En juillet, les flux de capitaux vers les marchés émergents ont atteint 15,1 milliards de dollars (12,8 milliards d’euros), selon l’Institute of International Finance (IIF). C’est le deuxième mois consécutif de flux positif après les 29,2 milliards enregistrés en juin. L’IIF explique que ces flux ont été favorisés par le dollar faible et le ton ultra accommodant de la Fed. Les flux ont toutefois été moins soutenus en raison de la résurgence de l’épidémie de coronavirus. Les flux vers les dettes ont été de 13,2 milliards de dollars et de 2,3 milliards vers les actions hors Chine (sorties de capitaux de 400 millions de dollars, en raison des tensions géopolitiques).
La Banque centrale de Russie (CBR) a une nouvelle fois baissé son taux directeur vendredi, à un niveau record de 4,25%, et déclaré d’autres réductions possibles – peut-être jusqu’à 4% dès le 18 septembre - compte tenu de la faible inflation et d’une économie en contraction. La Russie a déjà réduit ses taux quatre fois en 2020 pour soutenir une économie frappée par la crise et la chute des cours du pétrole. La gouverneur Elvira Nabiullina a également révisé la fourchette de taux qu’elle considère comme un point neutre de sa politique monétaire de 6%-7% à 5%-6%, envoyant le signal aux investisseurs en obligations russes que leurs rendements vont diminuer. La CBR anticipe désormais un recul du PIB de 9% à 10% au deuxième trimestre, et de 4,5% à 5,5% en 2020. L’inflation devrait terminer l’année autour de 4%. La CBR devrait aussi reprendre d’ici à 2022 ses achats de devises étrangères pour les réserves d’Etat indexées sur les prix du pétrole, après les avoir suspendues cette année lors du crash du rouble.
L'économie sud-coréenne a connu son pire deuxième trimestre depuis 1998 et sa première récession formelle depuis 2003, avec une baisse du PIB de -2,9% en rythme annuel et de -3,3% en rythme trimestriel d’après les données de sa banque centrale (BOK). Les exportations, qui représentent près de 40% de l'économie, ont été le principal facteur, avec -16,6% en rythme trimestriel, un plus bas depuis 1963. Le ministre des Finances Hong Nam-ki a anticipé «un rebond comme celui de la Chine au troisième trimestre», quand les analystes prévoient une décroissance -0,4% sur l’année, la première depuis 1998.

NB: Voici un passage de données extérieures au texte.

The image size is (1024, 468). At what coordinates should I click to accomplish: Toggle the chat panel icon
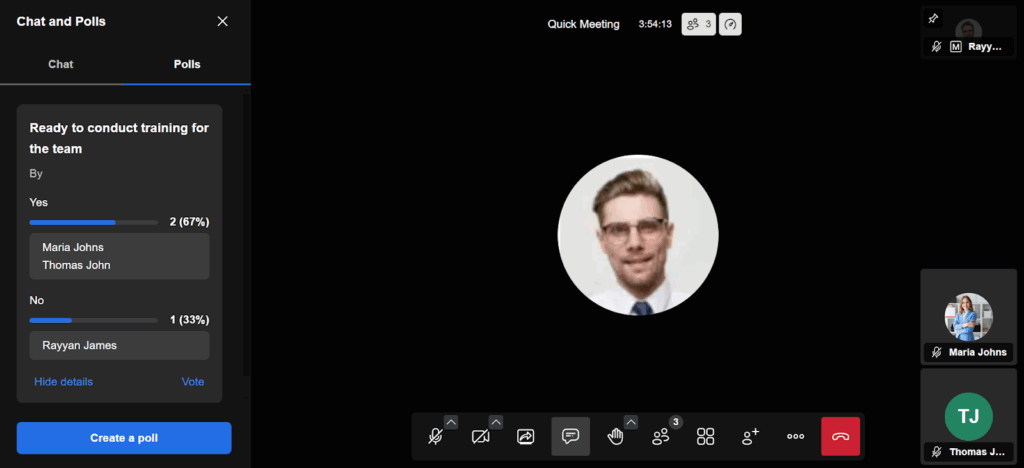[x=570, y=437]
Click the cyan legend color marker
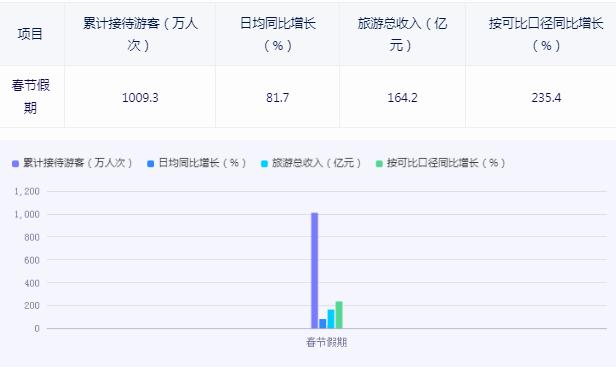The image size is (616, 367). [264, 163]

L'économie brésilienne réagirait positivement aux mesures budgétaires et monétaires d’urgence pour amortir le coup de la crise liée au Covid-19, a déclaré mardi soir le directeur de la banque centrale (BCB), Bruno Serra. Les dépenses de consommation augmenteraient doucement, et la consommation d'énergie aurait fortement rebondi. D’autre part, le système bancaire doit encore être surveillé de près, et une relance monétaire extraordinaire pourrait être nécessaire, si la marge de manœuvre pour de nouvelles baisses de taux était probablement limitée, selon sa présentation.
Les exportations sud-coréennes ont prolongé leur chute du 1er au 20 juillet, de -12,8% par rapport à la même période un an plus tôt, tandis que les importations ont reculé de 13,7%, ont indiqué mardi les douanes locales. En cause, le lent redémarrage de nombreuses économies à travers le monde, ont expliqué les analystes, relevant que c’est vers l’Union européenne (-11,9%) et les Etats-Unis (-2,4%) que les exportations ont le plus diminué (-0,8% vers la Chine), et anticipant une amélioration au second semestre. Les exportations avaient reculé de 7,7% du 1er au 20 juin, et les importations de 11,4%.